## WHAT TO PRODUCE
Search the records for the word "field" and copy every line in which it occurs.
==========
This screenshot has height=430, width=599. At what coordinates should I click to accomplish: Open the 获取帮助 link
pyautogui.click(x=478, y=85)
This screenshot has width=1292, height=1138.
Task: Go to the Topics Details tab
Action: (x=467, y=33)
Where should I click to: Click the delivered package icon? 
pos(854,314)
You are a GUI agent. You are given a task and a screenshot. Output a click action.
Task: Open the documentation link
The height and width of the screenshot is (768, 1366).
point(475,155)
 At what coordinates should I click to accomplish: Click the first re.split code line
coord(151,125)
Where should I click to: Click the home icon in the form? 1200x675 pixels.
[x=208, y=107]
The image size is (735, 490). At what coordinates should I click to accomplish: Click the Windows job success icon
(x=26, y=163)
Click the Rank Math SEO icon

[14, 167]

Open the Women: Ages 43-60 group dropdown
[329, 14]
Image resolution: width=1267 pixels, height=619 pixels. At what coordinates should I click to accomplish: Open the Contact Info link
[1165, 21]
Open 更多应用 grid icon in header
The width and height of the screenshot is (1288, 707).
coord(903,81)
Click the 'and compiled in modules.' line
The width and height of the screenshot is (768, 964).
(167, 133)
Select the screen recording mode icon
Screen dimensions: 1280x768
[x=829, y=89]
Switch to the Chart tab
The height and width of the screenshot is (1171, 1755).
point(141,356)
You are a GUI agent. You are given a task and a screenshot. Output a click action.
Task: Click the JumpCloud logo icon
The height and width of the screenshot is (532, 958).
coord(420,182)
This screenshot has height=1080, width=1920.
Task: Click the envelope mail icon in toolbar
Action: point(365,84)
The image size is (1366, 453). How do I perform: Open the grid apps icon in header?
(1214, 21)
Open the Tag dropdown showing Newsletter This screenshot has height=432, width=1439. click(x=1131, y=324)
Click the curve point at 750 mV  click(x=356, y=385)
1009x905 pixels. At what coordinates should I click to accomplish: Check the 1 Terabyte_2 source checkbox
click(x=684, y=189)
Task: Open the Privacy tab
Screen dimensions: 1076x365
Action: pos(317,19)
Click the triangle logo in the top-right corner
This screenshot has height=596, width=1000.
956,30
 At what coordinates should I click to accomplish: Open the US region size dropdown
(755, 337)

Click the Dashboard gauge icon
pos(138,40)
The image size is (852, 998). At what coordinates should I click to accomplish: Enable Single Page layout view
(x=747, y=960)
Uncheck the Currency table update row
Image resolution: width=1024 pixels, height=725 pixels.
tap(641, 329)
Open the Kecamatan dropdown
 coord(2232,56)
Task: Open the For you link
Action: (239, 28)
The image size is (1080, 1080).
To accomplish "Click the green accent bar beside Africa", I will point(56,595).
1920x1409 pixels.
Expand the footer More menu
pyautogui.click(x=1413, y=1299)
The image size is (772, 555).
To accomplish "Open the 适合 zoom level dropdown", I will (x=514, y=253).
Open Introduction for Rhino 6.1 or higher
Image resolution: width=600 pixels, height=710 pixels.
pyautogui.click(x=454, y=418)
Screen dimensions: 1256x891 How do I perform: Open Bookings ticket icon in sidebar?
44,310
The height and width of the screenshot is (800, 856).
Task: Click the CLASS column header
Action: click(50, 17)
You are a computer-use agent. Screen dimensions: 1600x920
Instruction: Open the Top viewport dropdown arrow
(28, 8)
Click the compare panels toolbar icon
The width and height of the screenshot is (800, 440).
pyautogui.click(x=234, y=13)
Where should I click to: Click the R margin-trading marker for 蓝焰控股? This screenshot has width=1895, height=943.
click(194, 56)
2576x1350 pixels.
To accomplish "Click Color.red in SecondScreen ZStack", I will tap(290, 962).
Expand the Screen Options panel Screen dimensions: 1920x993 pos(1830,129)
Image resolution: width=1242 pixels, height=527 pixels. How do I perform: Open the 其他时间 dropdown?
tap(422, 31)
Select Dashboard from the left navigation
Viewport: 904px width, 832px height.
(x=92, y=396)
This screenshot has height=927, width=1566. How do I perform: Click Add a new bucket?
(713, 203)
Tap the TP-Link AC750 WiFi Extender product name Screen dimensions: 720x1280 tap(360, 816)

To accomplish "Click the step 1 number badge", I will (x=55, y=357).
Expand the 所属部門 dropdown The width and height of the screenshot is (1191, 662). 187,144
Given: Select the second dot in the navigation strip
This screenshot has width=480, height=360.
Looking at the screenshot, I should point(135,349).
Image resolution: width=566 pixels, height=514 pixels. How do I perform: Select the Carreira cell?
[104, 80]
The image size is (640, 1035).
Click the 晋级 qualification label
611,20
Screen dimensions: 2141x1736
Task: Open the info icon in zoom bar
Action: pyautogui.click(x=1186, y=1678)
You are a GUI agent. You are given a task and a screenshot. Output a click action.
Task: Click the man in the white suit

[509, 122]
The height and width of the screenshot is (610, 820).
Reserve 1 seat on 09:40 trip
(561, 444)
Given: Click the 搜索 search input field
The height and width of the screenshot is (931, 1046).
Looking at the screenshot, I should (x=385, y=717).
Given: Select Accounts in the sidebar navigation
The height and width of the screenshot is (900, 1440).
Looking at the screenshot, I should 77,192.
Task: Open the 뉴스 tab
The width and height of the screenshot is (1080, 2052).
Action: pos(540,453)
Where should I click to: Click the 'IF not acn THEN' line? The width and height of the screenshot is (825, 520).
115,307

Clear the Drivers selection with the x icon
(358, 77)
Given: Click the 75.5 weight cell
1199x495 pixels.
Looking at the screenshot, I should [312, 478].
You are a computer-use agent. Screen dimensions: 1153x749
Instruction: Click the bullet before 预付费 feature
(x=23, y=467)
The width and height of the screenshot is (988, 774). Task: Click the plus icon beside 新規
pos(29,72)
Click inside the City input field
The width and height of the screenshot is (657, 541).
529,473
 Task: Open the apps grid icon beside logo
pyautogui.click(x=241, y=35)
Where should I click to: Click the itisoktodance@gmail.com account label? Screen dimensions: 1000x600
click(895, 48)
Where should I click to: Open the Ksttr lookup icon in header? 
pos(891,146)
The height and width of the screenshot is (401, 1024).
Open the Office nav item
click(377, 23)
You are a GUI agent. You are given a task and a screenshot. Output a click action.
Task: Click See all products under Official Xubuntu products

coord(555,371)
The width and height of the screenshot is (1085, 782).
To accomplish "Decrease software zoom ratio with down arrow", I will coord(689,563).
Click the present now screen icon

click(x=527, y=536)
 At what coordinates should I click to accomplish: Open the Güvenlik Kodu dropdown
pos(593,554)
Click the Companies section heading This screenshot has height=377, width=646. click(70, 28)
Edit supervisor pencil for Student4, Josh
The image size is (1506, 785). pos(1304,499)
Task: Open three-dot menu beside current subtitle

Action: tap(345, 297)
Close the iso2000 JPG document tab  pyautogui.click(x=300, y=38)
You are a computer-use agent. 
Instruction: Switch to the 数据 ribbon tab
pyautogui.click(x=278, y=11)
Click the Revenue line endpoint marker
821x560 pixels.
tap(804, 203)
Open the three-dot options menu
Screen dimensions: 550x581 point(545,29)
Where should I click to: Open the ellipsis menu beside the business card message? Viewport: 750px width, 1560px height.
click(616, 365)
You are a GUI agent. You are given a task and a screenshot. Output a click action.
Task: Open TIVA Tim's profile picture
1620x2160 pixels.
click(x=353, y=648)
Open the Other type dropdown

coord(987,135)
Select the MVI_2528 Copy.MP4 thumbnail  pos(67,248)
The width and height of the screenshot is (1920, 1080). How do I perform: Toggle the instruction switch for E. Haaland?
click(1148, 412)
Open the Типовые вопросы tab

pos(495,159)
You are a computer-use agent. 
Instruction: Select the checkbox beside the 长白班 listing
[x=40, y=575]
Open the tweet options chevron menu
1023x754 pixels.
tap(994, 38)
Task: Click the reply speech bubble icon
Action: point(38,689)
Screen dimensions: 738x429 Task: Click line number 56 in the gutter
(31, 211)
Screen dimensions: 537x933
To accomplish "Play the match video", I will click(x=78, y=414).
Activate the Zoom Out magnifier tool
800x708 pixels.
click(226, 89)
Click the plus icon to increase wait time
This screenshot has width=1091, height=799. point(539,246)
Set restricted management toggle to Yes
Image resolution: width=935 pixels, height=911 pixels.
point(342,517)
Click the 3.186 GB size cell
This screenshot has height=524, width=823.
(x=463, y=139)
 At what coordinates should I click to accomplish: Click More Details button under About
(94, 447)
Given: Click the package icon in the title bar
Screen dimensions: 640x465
==========
## THE ANSWER
Given: Click the 搜索 search input field
Click inside the City input field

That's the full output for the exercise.